Hi my colleagues,
Question 1. trim the adapters when we known them.
Suppose the adapter for my DNA sequencing are as the following:
P5 adaptor: 5' ACACTCTTTCCCTACAC***GACGCTCTTCCGATCT***
P7 adaptor: 5' P-GATCGGAAGAGCGGTTCAGCAGGAATGCCGAG
We can trim the adapter for the raw fastq files with trim_galore
or cutadapt as the following:
cutadapt -a AGATCGGAAGAGCA -g GCTCTTCCGATCT -o sample.trim.fastq sample.raw.fastq
trim_galore --paired -a GATCGGAAGAGCA -a2 GCTCTTCCGATCT --retain_unpaired --trim1 S1.read1.fq S1.read2.fq
However, I am little confused that why 610,514 reads containing of "GATCGGAAGAGCA" can be found in read2.fastq
?
BTW: GATCGGAAGAGCA is the reverse complementary of GACGCTCTTCCGATCT
Any suggestion?
Question 2. trim the adapters when they are unknown.

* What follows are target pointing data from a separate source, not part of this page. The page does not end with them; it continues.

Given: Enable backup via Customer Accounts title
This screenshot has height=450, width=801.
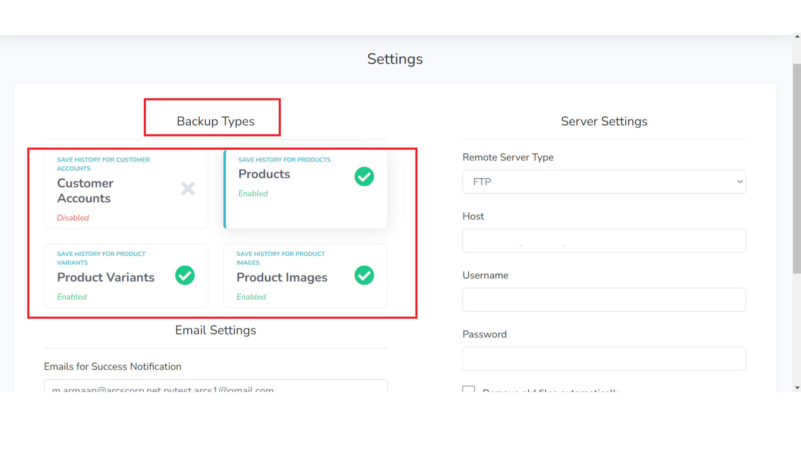Looking at the screenshot, I should point(85,191).
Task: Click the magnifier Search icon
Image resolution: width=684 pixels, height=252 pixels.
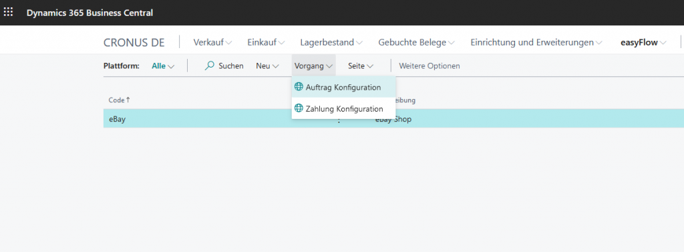Action: [x=209, y=66]
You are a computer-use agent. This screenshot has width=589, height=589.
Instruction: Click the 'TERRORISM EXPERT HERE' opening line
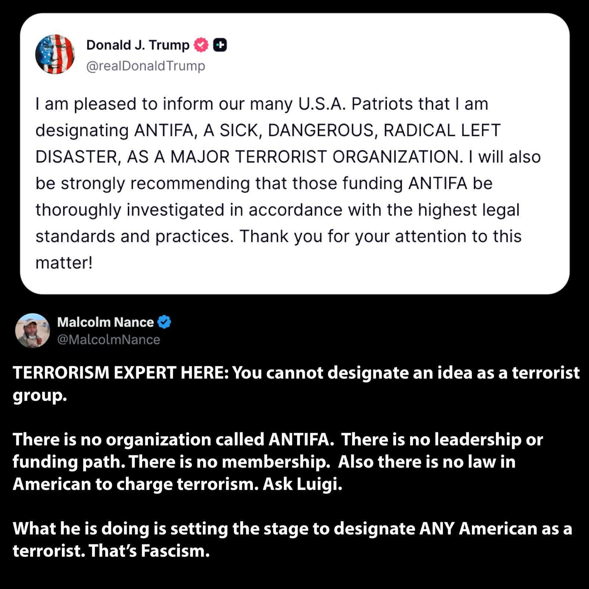tap(121, 373)
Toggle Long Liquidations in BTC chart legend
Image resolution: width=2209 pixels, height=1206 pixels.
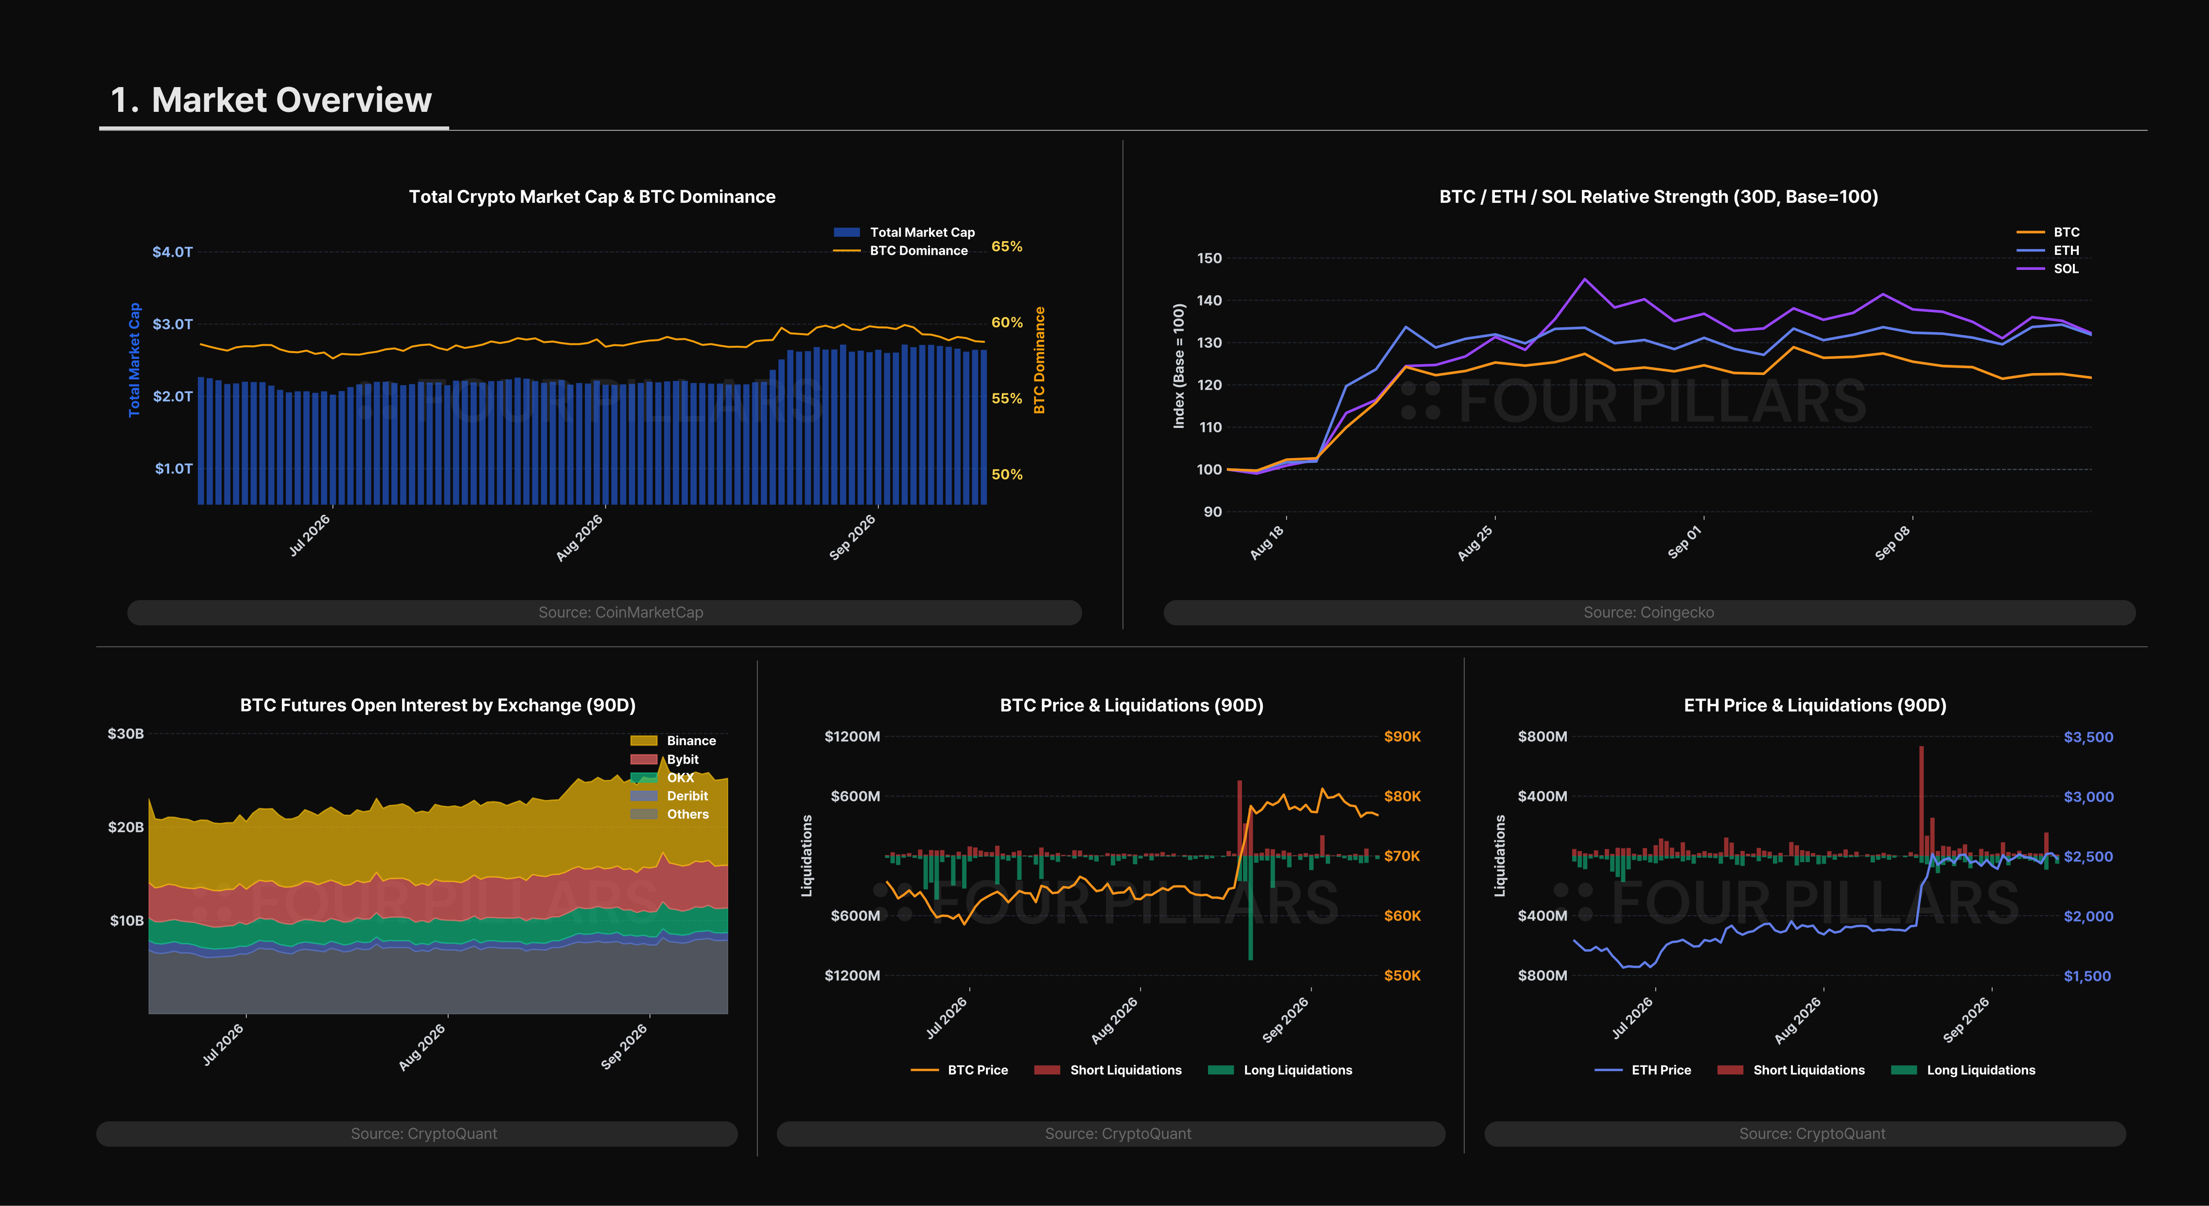click(x=1279, y=1070)
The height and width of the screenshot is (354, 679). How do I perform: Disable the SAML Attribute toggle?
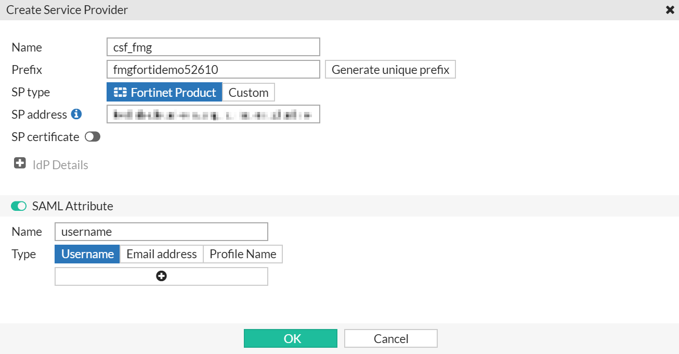pos(19,206)
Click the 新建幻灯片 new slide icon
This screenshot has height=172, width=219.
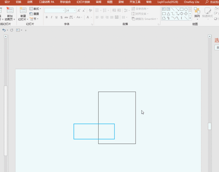[x=23, y=11]
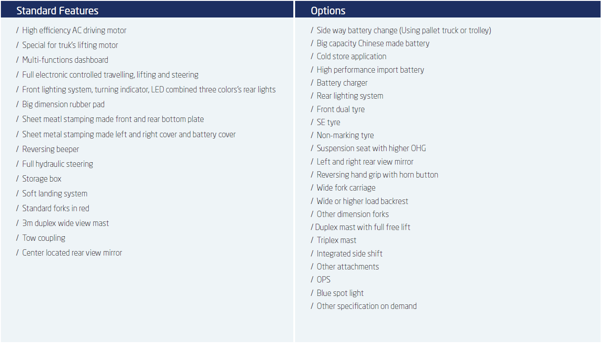Click the "Battery charger" option
The height and width of the screenshot is (343, 601).
point(342,83)
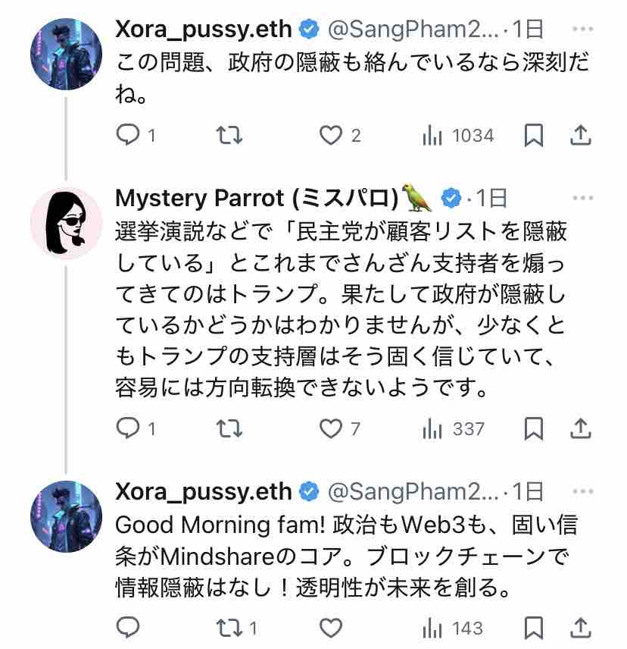The image size is (627, 649).
Task: Open more options on Mystery Parrot tweet
Action: 582,199
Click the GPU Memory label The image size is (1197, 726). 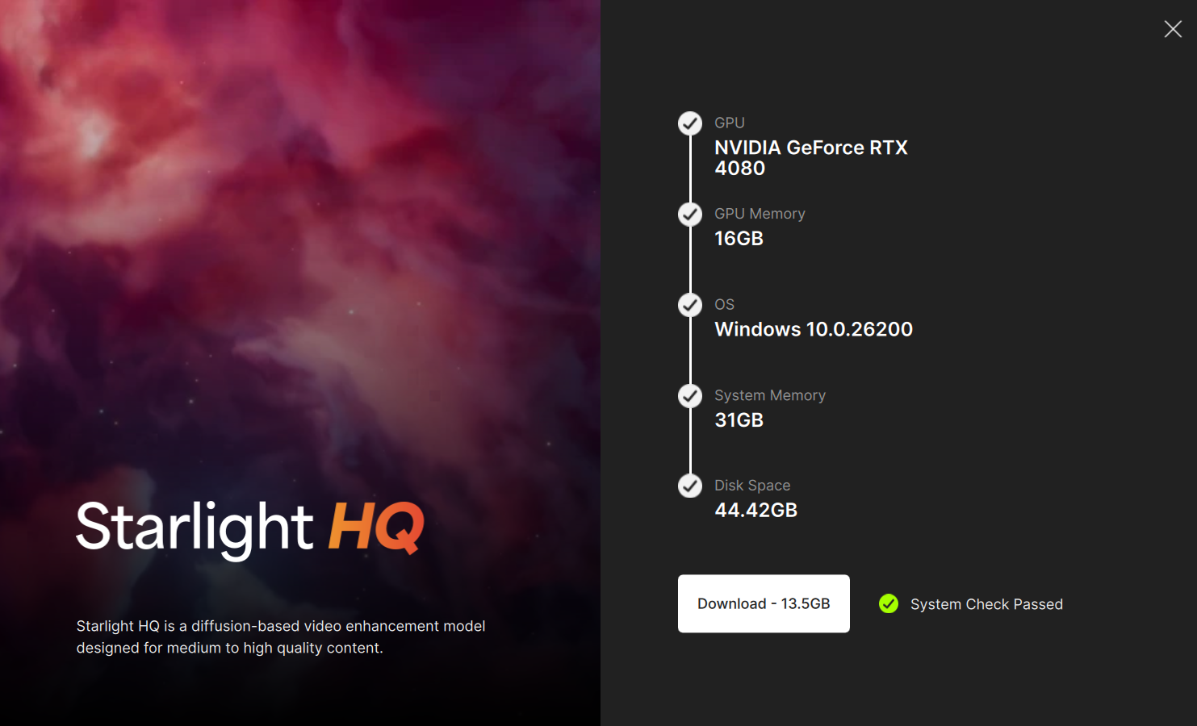pyautogui.click(x=760, y=214)
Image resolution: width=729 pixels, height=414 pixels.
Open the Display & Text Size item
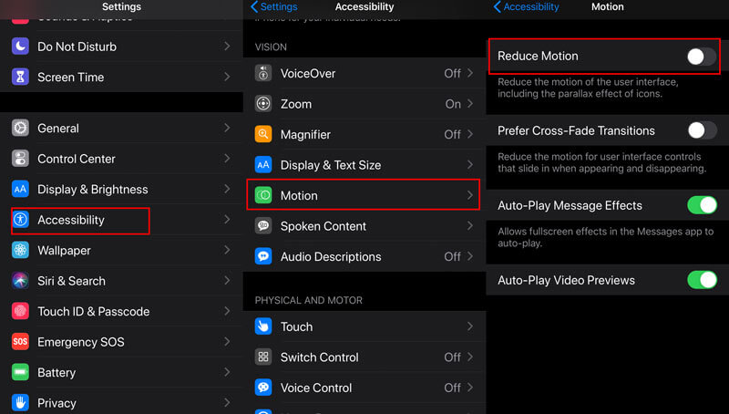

Is there any violent and forcible method to remove the reads containing the adapters? check each adapter (illumina have hundreds adapters)? because I think these adapters should be not contained by human genome, isn't it? therefore, if the reads contain such adapter sequence, they should be filter out. beat me beat me beat me!!
No it's not. That's part of your problem, you're not passing the right sequences as arguments.